My old mentor and now great friend, the ex-Director of People & Culture at Swisse Wellness, Catherine Crowley, used to say that good people are not getting enough love from their managers were “dying on the vine”.
Ever the straight-shooter, Catherine was referring to a truism that many leaders I work with are challenged by.
We spend 80% of our time with the people who deliver 20% of the output; when clearly this is the wrong way around!!
This idea was presented by Marcus Buckingham and Curt Coffman in their groundbreaking 1999 book “First Break All the Rules.”
“If you pay the most attention to your strugglers and ignore your stars, you can inadvertently alter the behaviours of your stars. Guided by your apparent indifference, your stars may start to do less of what made them stars in the first place and more of other kinds of behaviours that might net them some kind of reaction from you, good or bad.”
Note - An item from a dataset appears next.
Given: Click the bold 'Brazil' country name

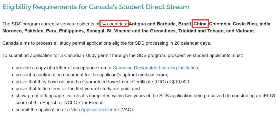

Peter Drucker famously quoted – “What gets measured, gets managed”.
It’s also true that what gets recognised, gets repeated.
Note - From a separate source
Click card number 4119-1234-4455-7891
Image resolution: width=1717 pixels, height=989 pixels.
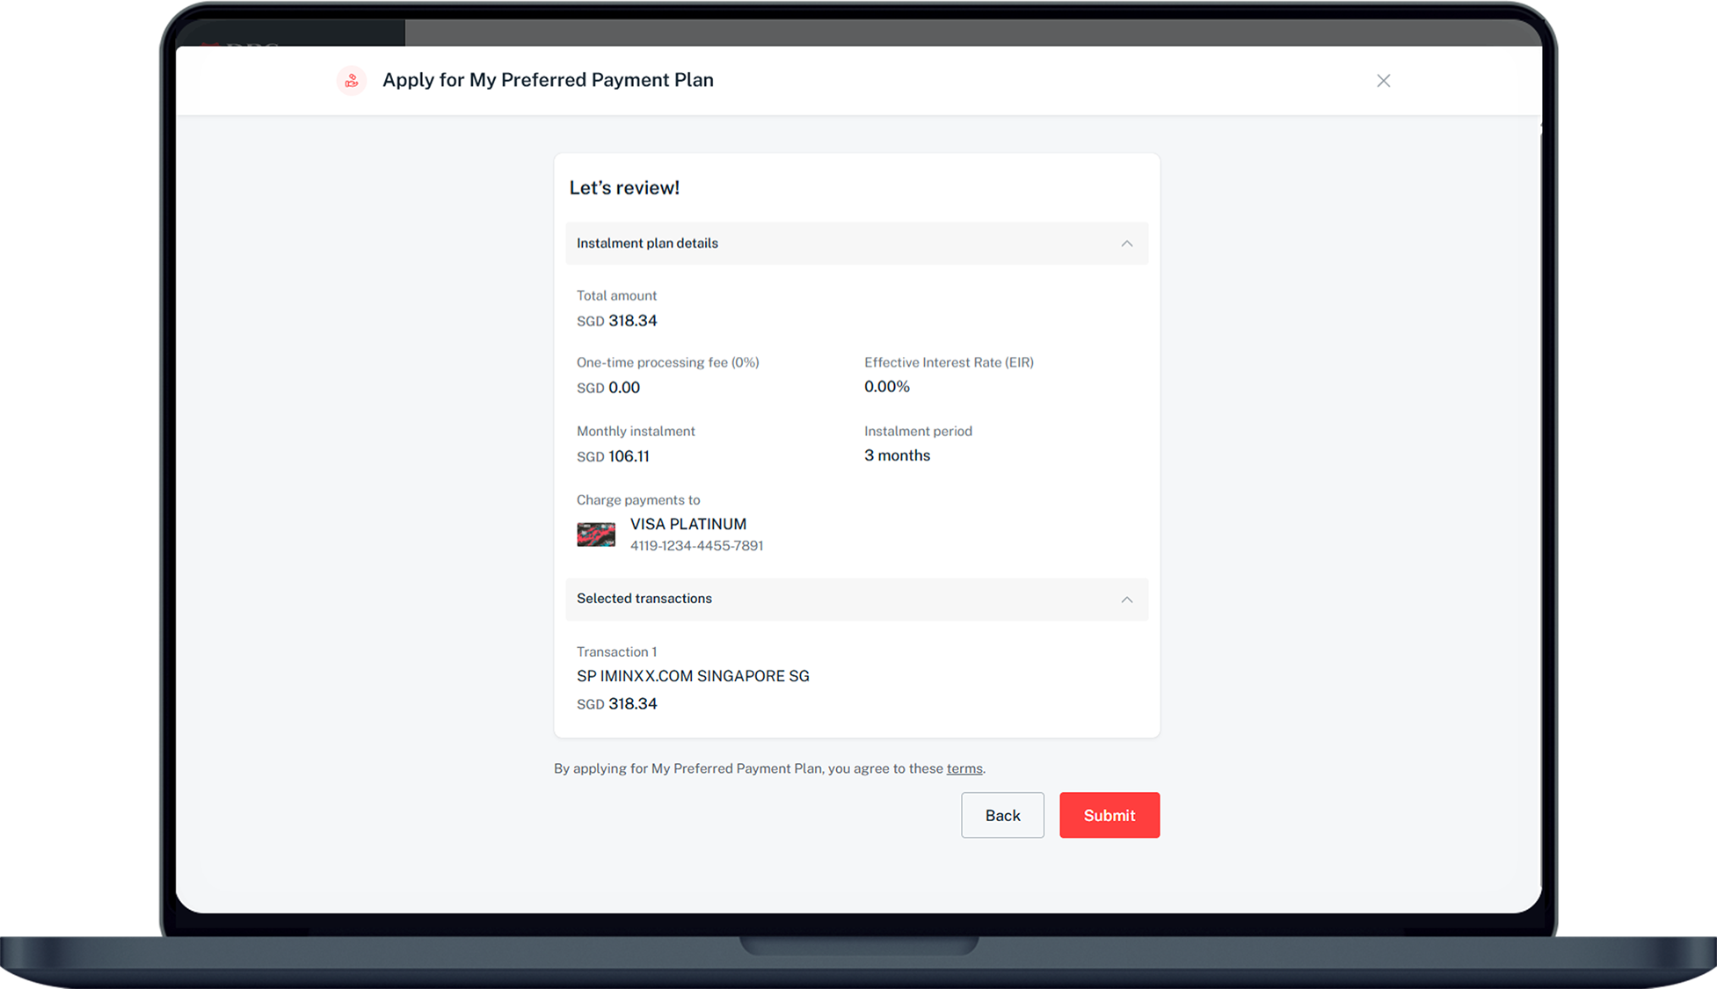point(696,546)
If we’re not paying enough attention to our top performers, we’re actually rewarding average performance and ultimately stunting business growth. A study published in Personnel Psychology in 2013 which cut across several industries, revealed that the top 5 percent of the workforce at the researched firms produced 26 percent of the firm’s total output. That means that top performers have an incredibly high ROI because they produce more than four times more than average workers.
When we pay disproportionate attention to our stars over our strugglers, at best we underutilise our stars, and at worst, we actively drive them away.
Jen Shirkani, author of “Ego vs EQ” and “Choose Resilience” talks about what leaders do to unintentionally drive high performers away:
If you’re a people leader – think about how you’re sharing your time. Can you apply the 80/20 rule in your favour and ultimately increase team results, with less effort?